Keeping Alive the Lost Art of Letter Writing
by Mallary Tenore Tarpley
“Do you still write letters?” my dad asked, handing me a book of stamps he had bought me.
“Definitely,” I said. “It’s kind of a lost art.”
As someone who still writes letters to friends, I love being the receiver of letters just as much as I like being the giver. As a kid, I used to love the sound of the mail truck stopping in front of my house at 2:45 p.m. each day. And I’m infatuated with this idea: sending love notes via bicycle.
A blurb in The Chicago Tribune’s Red Eye publication earlier this week read: “Want to work at a love factory? Pink — a traveling courier service for love notes — is holding an orientation at 7 p.m. Wednesday at the St.
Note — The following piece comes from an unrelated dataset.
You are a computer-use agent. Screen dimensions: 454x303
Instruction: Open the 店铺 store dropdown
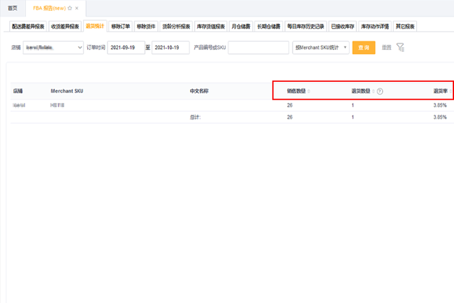[x=53, y=47]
Paul Cultural Center (1215 W. North Ave.) for volunteers interested in packaging and delivering love notes by bike. The service ends Aug. 15.”
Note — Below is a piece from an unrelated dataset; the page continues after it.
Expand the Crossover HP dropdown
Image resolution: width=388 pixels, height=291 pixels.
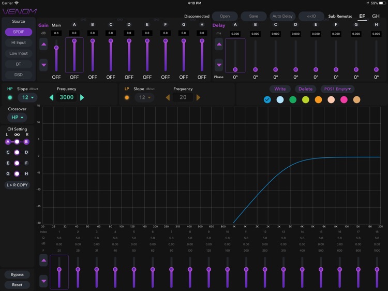pyautogui.click(x=17, y=118)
Delivering love notes by bike — or even by foot — seems so antiquated. But really, how cool would it be to receive an actual love note by bike, or to be the person delivering it? If my career in journalism doesn’t work out, I’ll know what to do instead.
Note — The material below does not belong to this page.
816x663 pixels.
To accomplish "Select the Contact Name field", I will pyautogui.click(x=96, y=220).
Instead of being a letter carrier, I’d be a letter keeper. I’ve got plenty of experience to qualify. I try to preserve the letters I receive, and often hope that the letters I send don’t end up in the trash. I have an entire box of handwritten letters and cards that family and friends have given me throughout the past couple of years. As I was packing for Dallas, I debated as to whether or not I should keep the cards and letters, but I couldn’t part with them; too many hours worth of handwriting and thoughtfulness to just eradicate with a toss.
I have another whole box dedicated to the art writing letters. It’s filled with fancy cards, some simple stationary and envelopes — but never quite enough. That has always been one of my pet peeves: Most of the time when you buy stationary, you only get half as many envelopes as you get sheets of stationary.